The original band of four loyal contestants can't quite believe they've aged ten years since innocently agreeing to take part in an online quiz that does absolutely nothing to contribute to world peace, famine reduction, saving whales or the pursuit of knowledge.

Over the years the number of contestants has increased in leaps and bounds from the first four trailblazers to a mind-boggling eight, all of whom regret the decision to take part every day of their bloody lives.
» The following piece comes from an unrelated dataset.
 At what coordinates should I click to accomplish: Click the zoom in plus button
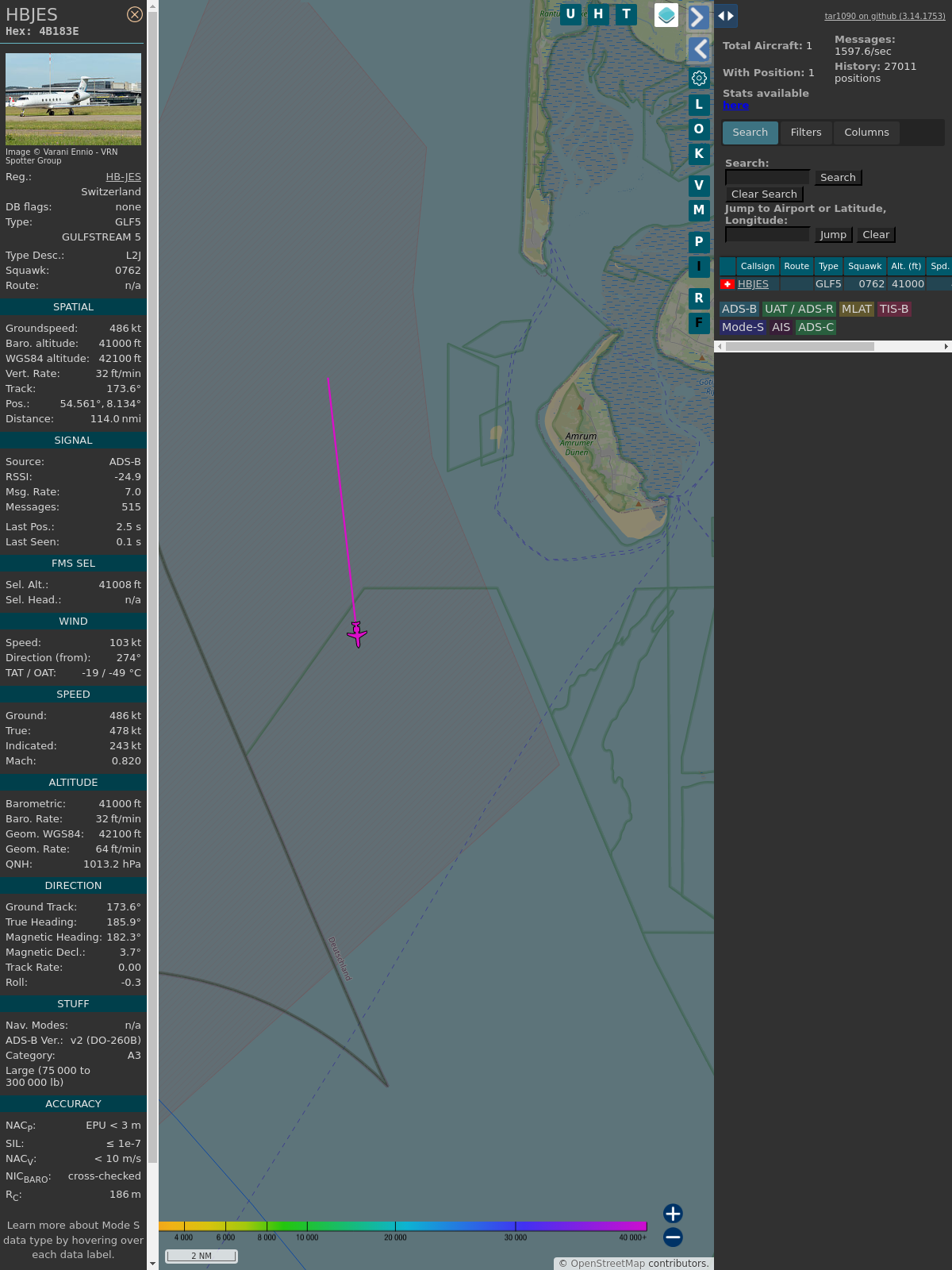click(673, 1213)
So relive those heady days of yesteryear in 2005 and 2006 when Jonathan Ross would do anything for a few bob and the GTI awards presentation evenings were the envy of the world.


Wednesday, 10 June 2015

GTI Awards 2006 - Progress Report 29

Old Mr. Mayfield has recovered from the trauma he experienced last New Year’s Eve when the club ceiling collapsed on top of the full membership of Yalding’s Primrose Club and also when Mr. Biggins’ RSJ flattened him a few months later. 

He has restarted his interrupted rehabilitation programme by visiting the club once more. His psychiatrist has told him he must get back on his horse immediately i.e. he must stand under an RSJ as soon as possible otherwise he’ll never recover mentally. 

He’d clocked up a good two minutes without breaking down when one of Mr. Biggins’ two twelve foot concrete statues he’d erected at either end of the stage suddenly broke free from its moorings and pinned poor old Mr. Mayfield to the floor.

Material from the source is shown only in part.